A Justiça Eleitoral do Espírito Santo determinou a suspensão imediata da divulgação de uma pesquisa eleitoral do Instituto Veritá após identificar indícios de falhas técnicas capazes de comprometer a confiabilidade dos dados apresentados. A ação foi proposta pelo partido Agir, que questionou a regularidade do levantamento e sustenta que o resultado poderia influenciar o cenário político local, inclusive com possível favorecimento ao ex-prefeito de Vitória, Lorenzo Pazolini.
Na decisão, o magistrado destacou que a forma de apresentação dos candidatos durante a coleta, realizada por meio de entrevistas telefônicas automatizadas, pode ter gerado confusão nos eleitores. Isso porque a vinculação entre o número do candidato e o partido é um elemento essencial para a correta identificação no processo eleitoral. Segundo o entendimento judicial, eventuais erros de digitação ou inconsistências na numeração, ainda que decorrentes de limitações técnicas, têm potencial para induzir respostas equivocadas.
Outro ponto relevante foi a ausência de um critério neutro na organização dos números dos candidatos, diferente do padrão adotado em pesquisas para outros cargos, como o de senador. Essa inconsistência, de acordo com a decisão, pode ter prejudicado a compreensão dos entrevistados e afetado os resultados do levantamento.
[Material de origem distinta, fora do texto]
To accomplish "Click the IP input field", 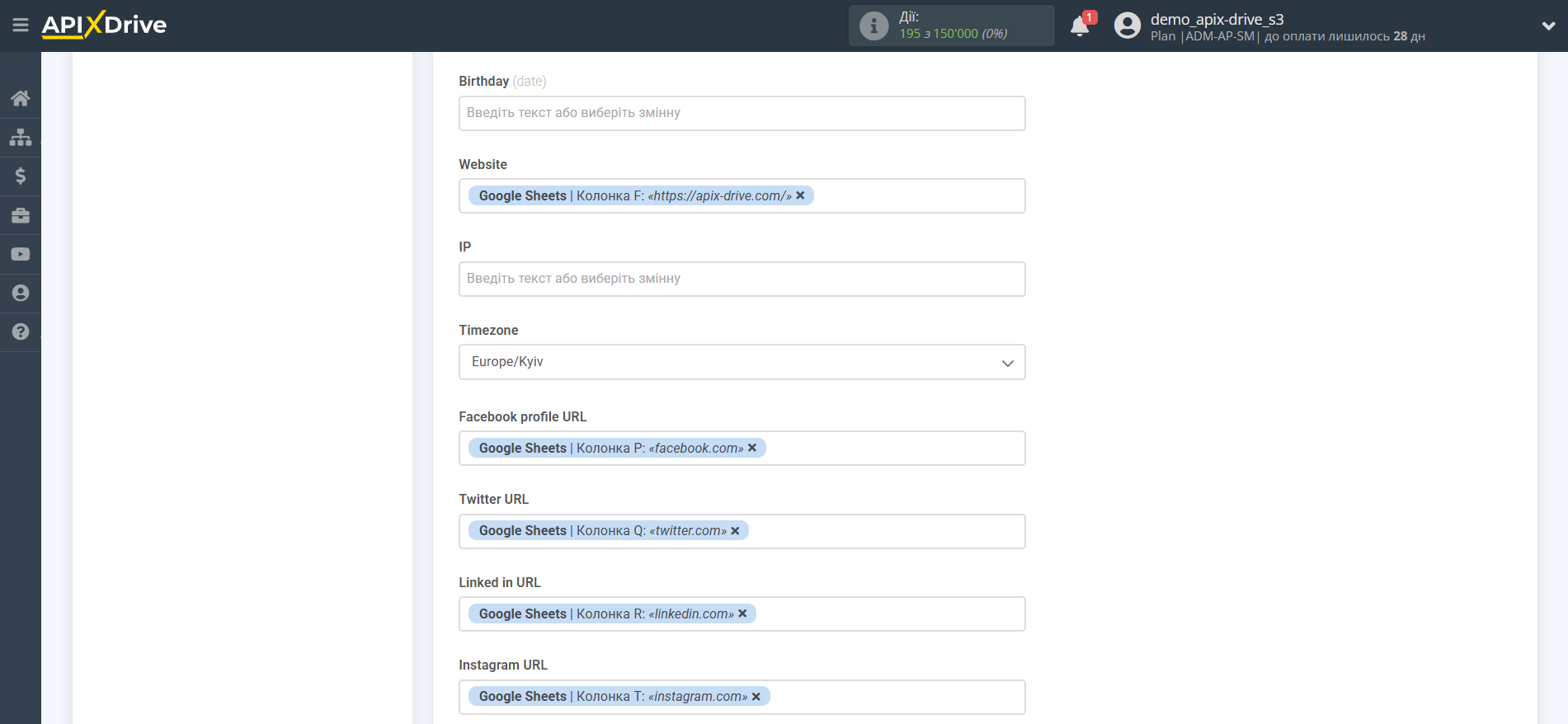I will click(x=742, y=279).
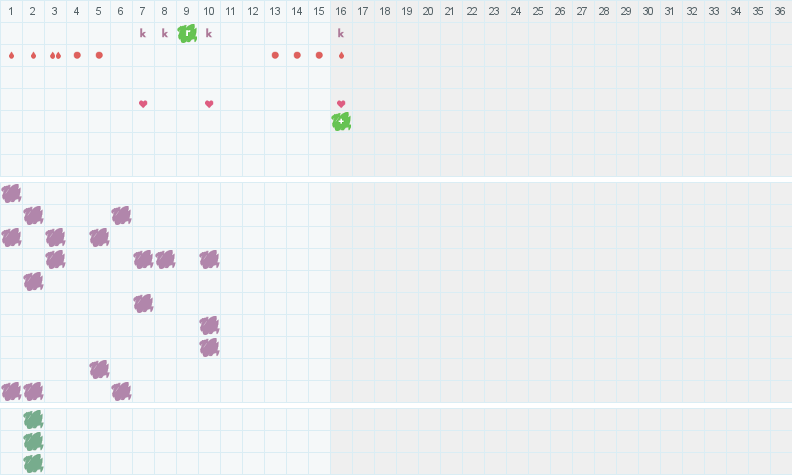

A decisão também ressalta que a pesquisa incluiu nomes de possíveis candidatos que estariam legalmente impedidos de disputar o pleito. Foram citados os prefeitos Arnaldo Borgo e Euclério Sampaio, que, à época da realização da pesquisa, não teriam se desincompatibilizado dentro do prazo legal, encerrado em 4 de abril de 2026, condição necessária para concorrer às eleições. A presença desses nomes no questionário é apontada como fator adicional de distorção do cenário eleitoral apresentado aos entrevistados.
Diante desses elementos, o magistrado entendeu, ainda que em análise preliminar, haver deficiências e impropriedades técnicas suficientes para comprometer a representatividade da pesquisa em relação a um cenário real de candidaturas.
Com base na verossimilhança das alegações e no risco de dano ao processo eleitoral, foi concedida tutela de urgência determinando a suspensão da divulgação da pesquisa registrada sob o nº ES-09049/2026. Em caso de descumprimento, foi fixada multa diária de R$ 50 mil.
A decisão também determina a intimação imediata das partes envolvidas e a abertura de prazo para defesa por parte do Instituto Veritá. Após essa etapa, o processo será encaminhado à Procuradoria Regional Eleitoral para emissão de parecer.
A medida é provisória e permanece válida até nova deliberação da Justiça Eleitoral.